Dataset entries
* * * * * * *
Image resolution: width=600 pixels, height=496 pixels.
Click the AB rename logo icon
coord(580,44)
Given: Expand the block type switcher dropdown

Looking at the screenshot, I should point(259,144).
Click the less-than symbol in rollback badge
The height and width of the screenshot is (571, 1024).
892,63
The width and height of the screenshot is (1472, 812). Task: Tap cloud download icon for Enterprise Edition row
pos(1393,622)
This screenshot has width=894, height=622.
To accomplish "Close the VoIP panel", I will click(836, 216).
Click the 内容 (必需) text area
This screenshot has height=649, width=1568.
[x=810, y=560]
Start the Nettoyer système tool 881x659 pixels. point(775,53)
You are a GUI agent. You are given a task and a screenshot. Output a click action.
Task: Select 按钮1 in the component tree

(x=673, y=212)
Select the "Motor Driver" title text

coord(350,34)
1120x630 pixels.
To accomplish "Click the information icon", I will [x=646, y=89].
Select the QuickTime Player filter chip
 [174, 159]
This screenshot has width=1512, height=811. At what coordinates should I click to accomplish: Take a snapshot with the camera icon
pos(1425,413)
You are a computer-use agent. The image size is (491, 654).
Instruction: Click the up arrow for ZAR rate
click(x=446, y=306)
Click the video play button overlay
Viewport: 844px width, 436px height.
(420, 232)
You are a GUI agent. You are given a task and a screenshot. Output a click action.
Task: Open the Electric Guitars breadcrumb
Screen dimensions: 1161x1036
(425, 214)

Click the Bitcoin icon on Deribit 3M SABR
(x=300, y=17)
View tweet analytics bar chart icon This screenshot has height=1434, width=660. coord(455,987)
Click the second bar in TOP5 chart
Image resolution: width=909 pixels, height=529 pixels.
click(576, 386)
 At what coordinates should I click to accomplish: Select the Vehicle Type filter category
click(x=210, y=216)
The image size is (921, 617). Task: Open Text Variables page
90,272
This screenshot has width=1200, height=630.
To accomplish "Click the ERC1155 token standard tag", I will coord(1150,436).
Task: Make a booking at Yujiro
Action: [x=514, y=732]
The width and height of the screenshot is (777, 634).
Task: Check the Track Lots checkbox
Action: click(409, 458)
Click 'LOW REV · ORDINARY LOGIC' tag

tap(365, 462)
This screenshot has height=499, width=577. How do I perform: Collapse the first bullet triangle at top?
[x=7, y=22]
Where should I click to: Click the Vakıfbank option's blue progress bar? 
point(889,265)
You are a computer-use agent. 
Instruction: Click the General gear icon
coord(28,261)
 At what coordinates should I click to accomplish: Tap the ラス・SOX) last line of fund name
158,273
* * * * * * *
» **What to do**
From the first line of the records above down to the line containing "View tweet analytics", repeat each line exactly as written. Include both of those lines and add nothing.

» **Solution to the exercise**
Image resolution: width=600 pixels, height=496 pixels.
Click the AB rename logo icon
coord(580,44)
Given: Expand the block type switcher dropdown

Looking at the screenshot, I should point(259,144).
Click the less-than symbol in rollback badge
The height and width of the screenshot is (571, 1024).
892,63
The width and height of the screenshot is (1472, 812). Task: Tap cloud download icon for Enterprise Edition row
pos(1393,622)
This screenshot has width=894, height=622.
To accomplish "Close the VoIP panel", I will click(836, 216).
Click the 内容 (必需) text area
This screenshot has height=649, width=1568.
[x=810, y=560]
Start the Nettoyer système tool 881x659 pixels. point(775,53)
You are a GUI agent. You are given a task and a screenshot. Output a click action.
Task: Select 按钮1 in the component tree

(x=673, y=212)
Select the "Motor Driver" title text

coord(350,34)
1120x630 pixels.
To accomplish "Click the information icon", I will [x=646, y=89].
Select the QuickTime Player filter chip
 [174, 159]
This screenshot has width=1512, height=811. At what coordinates should I click to accomplish: Take a snapshot with the camera icon
pos(1425,413)
You are a computer-use agent. The image size is (491, 654).
Instruction: Click the up arrow for ZAR rate
click(x=446, y=306)
Click the video play button overlay
Viewport: 844px width, 436px height.
(420, 232)
You are a GUI agent. You are given a task and a screenshot. Output a click action.
Task: Open the Electric Guitars breadcrumb
Screen dimensions: 1161x1036
(425, 214)

Click the Bitcoin icon on Deribit 3M SABR
(x=300, y=17)
View tweet analytics bar chart icon This screenshot has height=1434, width=660. coord(455,987)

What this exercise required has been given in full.